Chemically sulfated xyloglucan (S_XLG) was applied to encapsulate hydrophilic quercetin sulfate (Q_SO3) into superparamagnetic nanocomposites (MNSXQ_SO3) synthesized via interfacial polyaddition reaction. This nanoplatform was evaluated concerning in vitro antitumor activity, drug release profile, and magnetic behavior under a magnetic field. MNSXQ_SO3 exhibited antitumor activity against four human tumor cell lines: leukemia HL-60 (IC50 = 1.58 ± 0.54 μg mL−1), glioblastoma SNB-19 (IC50 = 8.77 ± 0.36 μg mL−1), colorectal carcinoma HCT-116 (IC50 = 8.69 ± 0.21 μg mL−1) and prostate PC3 (IC50 = 17.42 ± 3.57 μg mL−1). Additionally, MNSXQ_SO3 was able to delay the release of Q_SO3 (76 %) compared to the free Q_SO3 (100 %), after 48 h of drug delivery assay, revealing a release profile compatible with the Korsmeyer-Peppas kinetic model.
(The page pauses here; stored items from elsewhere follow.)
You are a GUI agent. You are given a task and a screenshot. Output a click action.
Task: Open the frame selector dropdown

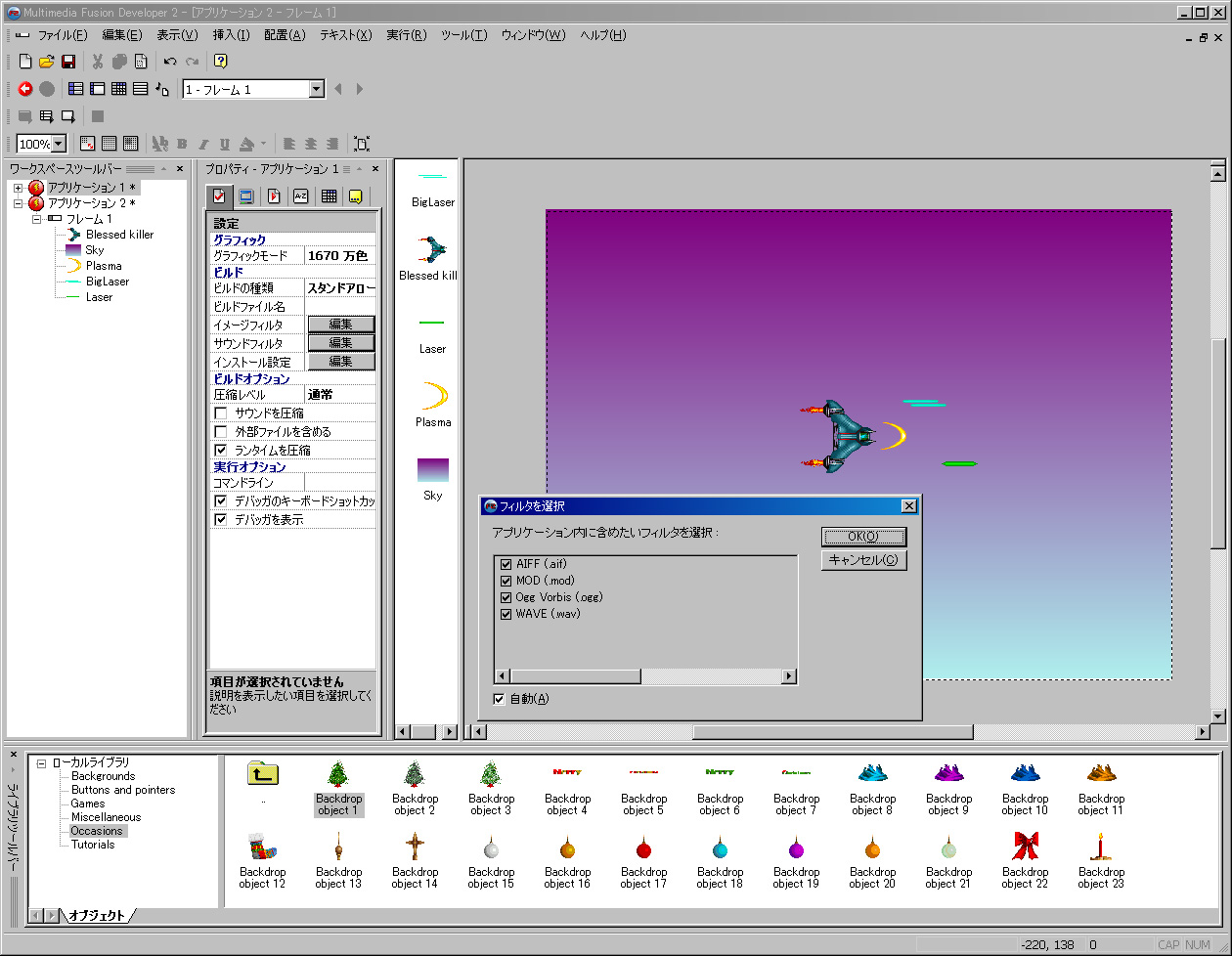click(316, 89)
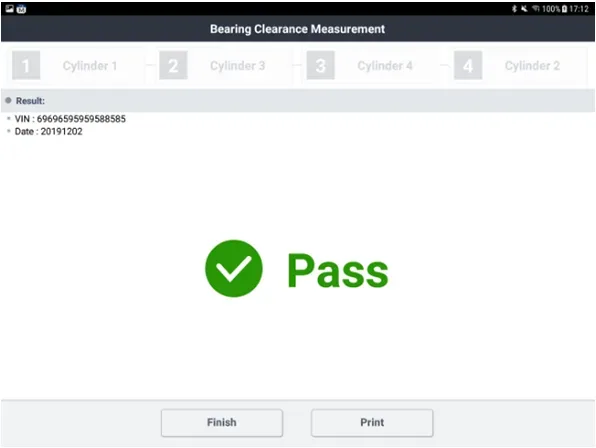Click the green Pass checkmark icon
The image size is (596, 448).
coord(234,268)
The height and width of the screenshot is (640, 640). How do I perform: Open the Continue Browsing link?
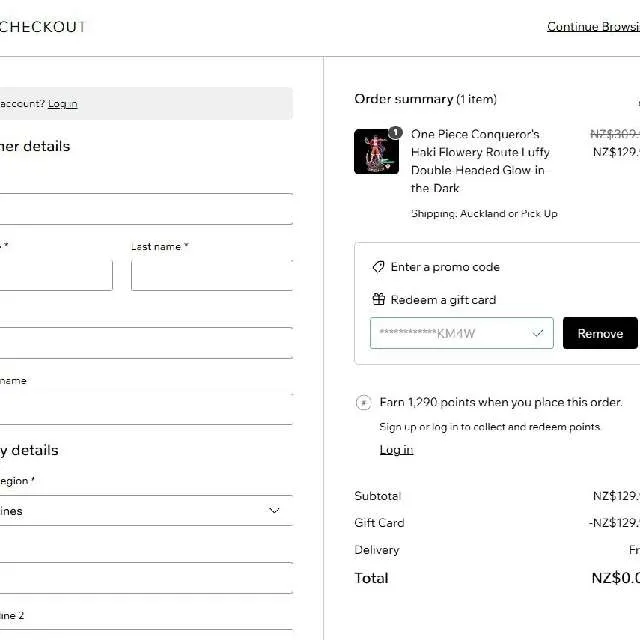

These results represent a relevant progress in the production of multifunctional hybrid nanocarriers, providing a versatile nanocomposite with potential for targeted drug delivery and theranostic applications. [Display omitted] •Magnetic nanocomposites are synthesized with chemically sulfated xyloglucan.•Superparamagnetic iron oxide nanoparticles are entrapment within the nanocomposites.•Hydrophilic quercetin is successfully incorporated into magnetic nanomaterial.•The hybrid nanosystem was able to modify the drug release profile of hydrophilic quercetin.•Development of a promising hybrid nanoproduct able to be applied in theranostic proposals.